Cerebrovascular effects of carbon monoxide

This review examines the influence of endogenous and exogenous carbon monoxide (CO) on the cerebral circulation. Although CO generated from neuronal heme oxygenase can modulate neurotransmission, evidence supporting its role in cerebral vasodilation is limited. In newborn piglets, heme oxygenase is enriched in microvessels and contributes to hypoxic vasodilation. Low CO concentrations dilate piglet arterioles by opening calcium-activated potassium channels. With inhalation of CO and formation of carboxyhemoglobin, cerebral vasodilation can be greater than that occurring with hypoxic hypoxia at equivalent reductions of arterial oxygen content. This additional vasodilation is probably attributable to additional release of hypoxic vasodilators secondary to increased oxyhemoglobin affinity, although direct effects of CO on cerebral arterioles may also occur. When CO exposure is prolonged, cerebral endothelium undergoes oxidant stress as evident by nitrotyrosine formation.

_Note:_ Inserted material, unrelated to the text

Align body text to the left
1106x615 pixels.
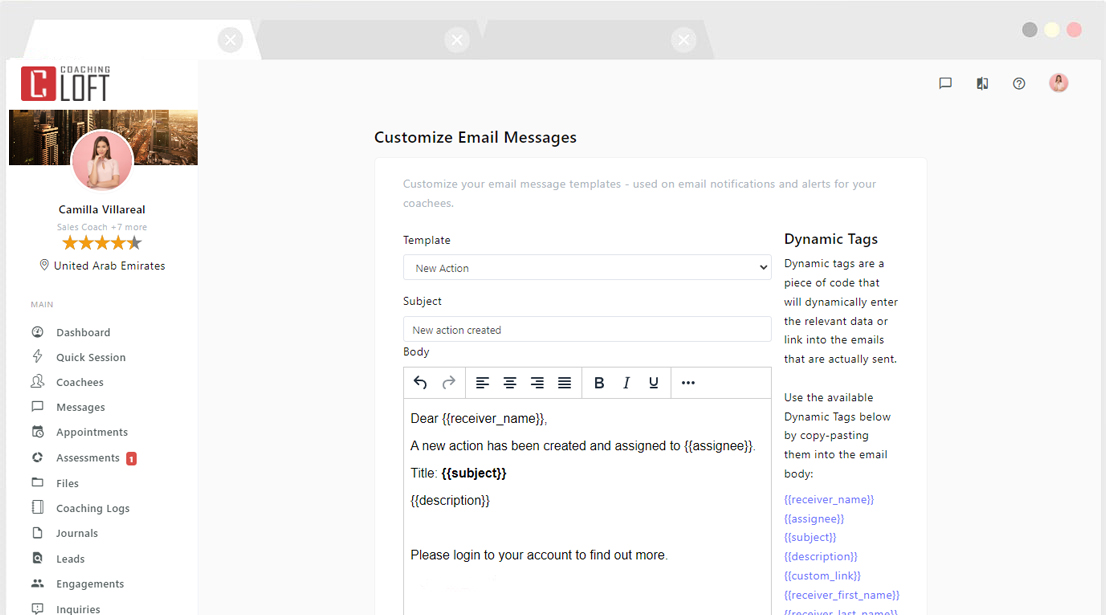[x=482, y=383]
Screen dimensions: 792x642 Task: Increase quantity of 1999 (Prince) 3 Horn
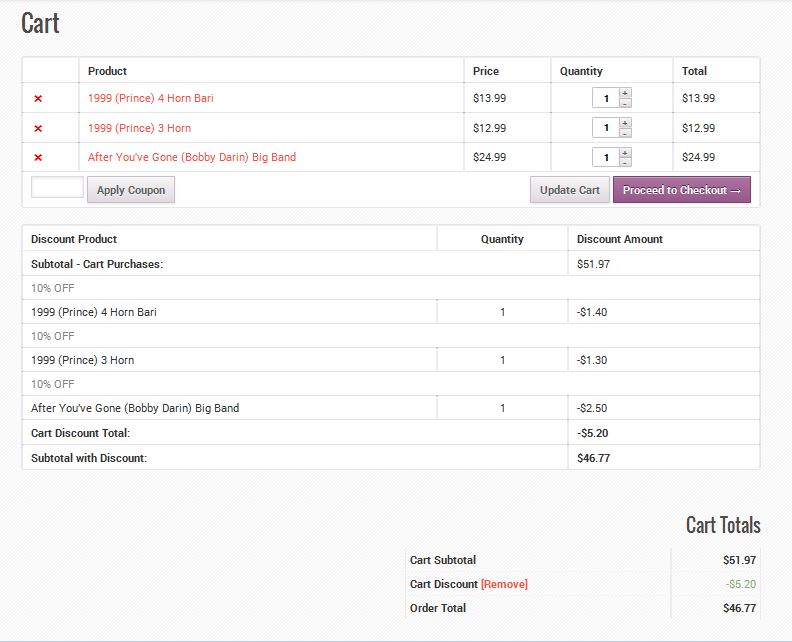click(x=625, y=123)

As CO levels increase, modest decreases in oxygen consumption are detectable, which may reflect CO or nitric oxide interactions with cytochrome oxidase in regions with very low oxygen availability. If subsequent CO concentration increases sufficiently to depress cardiac function and limit cerebral perfusion, cerebral oxygen consumption becomes further reduced, and oxidant stress becomes amplified by leukocyte sequestration and xanthine oxidase activity with consequent lipid peroxidation. Specific regions of the brain, such as central white matter, globus pallidus, and hippocampus, are selectively vulnerable to CO toxicity, but whether the mechanisms involved in selective injury differ from other forms of hypoxia-ischemia needs to be clarified.